(Goal of the exercise): Rewrite every line of the entries below as a numbered list, omitting any blank lines.

(Data for this task):
* * * *
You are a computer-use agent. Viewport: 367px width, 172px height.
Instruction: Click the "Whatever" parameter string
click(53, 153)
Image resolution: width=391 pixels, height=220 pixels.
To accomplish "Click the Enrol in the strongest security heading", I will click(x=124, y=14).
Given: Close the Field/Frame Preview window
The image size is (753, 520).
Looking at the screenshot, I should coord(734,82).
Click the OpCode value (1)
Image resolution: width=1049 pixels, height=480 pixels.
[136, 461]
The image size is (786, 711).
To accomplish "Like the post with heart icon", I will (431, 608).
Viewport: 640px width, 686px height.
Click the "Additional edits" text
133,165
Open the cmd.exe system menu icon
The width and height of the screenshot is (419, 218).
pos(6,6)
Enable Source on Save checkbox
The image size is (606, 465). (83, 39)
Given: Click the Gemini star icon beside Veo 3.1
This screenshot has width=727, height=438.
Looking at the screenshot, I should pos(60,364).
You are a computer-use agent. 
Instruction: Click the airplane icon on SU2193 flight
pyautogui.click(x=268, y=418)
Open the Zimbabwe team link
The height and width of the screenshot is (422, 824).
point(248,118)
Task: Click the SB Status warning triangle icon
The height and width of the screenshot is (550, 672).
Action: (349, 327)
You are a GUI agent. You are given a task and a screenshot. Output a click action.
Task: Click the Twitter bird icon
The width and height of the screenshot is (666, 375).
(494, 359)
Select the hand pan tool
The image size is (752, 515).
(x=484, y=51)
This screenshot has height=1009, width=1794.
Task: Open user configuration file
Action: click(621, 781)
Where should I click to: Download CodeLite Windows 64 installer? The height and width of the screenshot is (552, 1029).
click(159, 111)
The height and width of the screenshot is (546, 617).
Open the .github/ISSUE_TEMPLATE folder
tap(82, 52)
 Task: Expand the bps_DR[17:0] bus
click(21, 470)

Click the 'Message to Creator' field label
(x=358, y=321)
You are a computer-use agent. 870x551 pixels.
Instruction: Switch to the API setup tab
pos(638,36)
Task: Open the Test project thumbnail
* * * *
(Output):
1. You are a computer-use agent. Viewport: 367px width, 172px height.
2. Instruction: Click the "Whatever" parameter string
3. click(53, 153)
4. Image resolution: width=391 pixels, height=220 pixels.
5. To accomplish "Click the Enrol in the strongest security heading", I will click(x=124, y=14).
6. Given: Close the Field/Frame Preview window
7. The image size is (753, 520).
8. Looking at the screenshot, I should coord(734,82).
9. Click the OpCode value (1)
10. Image resolution: width=1049 pixels, height=480 pixels.
11. [136, 461]
12. The image size is (786, 711).
13. To accomplish "Like the post with heart icon", I will (431, 608).
14. Viewport: 640px width, 686px height.
15. Click the "Additional edits" text
16. 133,165
17. Open the cmd.exe system menu icon
18. The width and height of the screenshot is (419, 218).
19. pos(6,6)
20. Enable Source on Save checkbox
21. The image size is (606, 465). (83, 39)
22. Given: Click the Gemini star icon beside Veo 3.1
23. This screenshot has width=727, height=438.
24. Looking at the screenshot, I should pos(60,364).
25. You are a computer-use agent. 
26. Instruction: Click the airplane icon on SU2193 flight
27. pyautogui.click(x=268, y=418)
28. Open the Zimbabwe team link
29. The height and width of the screenshot is (422, 824).
30. point(248,118)
31. Task: Click the SB Status warning triangle icon
32. The height and width of the screenshot is (550, 672).
33. Action: (349, 327)
34. You are a GUI agent. You are given a task and a screenshot. Output a click action.
35. Task: Click the Twitter bird icon
36. The width and height of the screenshot is (666, 375).
37. (494, 359)
38. Select the hand pan tool
39. The image size is (752, 515).
40. (x=484, y=51)
41. This screenshot has height=1009, width=1794.
42. Task: Open user configuration file
43. Action: click(621, 781)
44. Where should I click to: Download CodeLite Windows 64 installer? The height and width of the screenshot is (552, 1029).
45. click(159, 111)
46. The height and width of the screenshot is (546, 617).
47. Open the .github/ISSUE_TEMPLATE folder
48. tap(82, 52)
49.  Task: Expand the bps_DR[17:0] bus
50. click(21, 470)
51. Click the 'Message to Creator' field label
52. (x=358, y=321)
53. You are a computer-use agent. 870x551 pixels.
54. Instruction: Switch to the API setup tab
55. pos(638,36)
56. Task: Open the Test project thumbnail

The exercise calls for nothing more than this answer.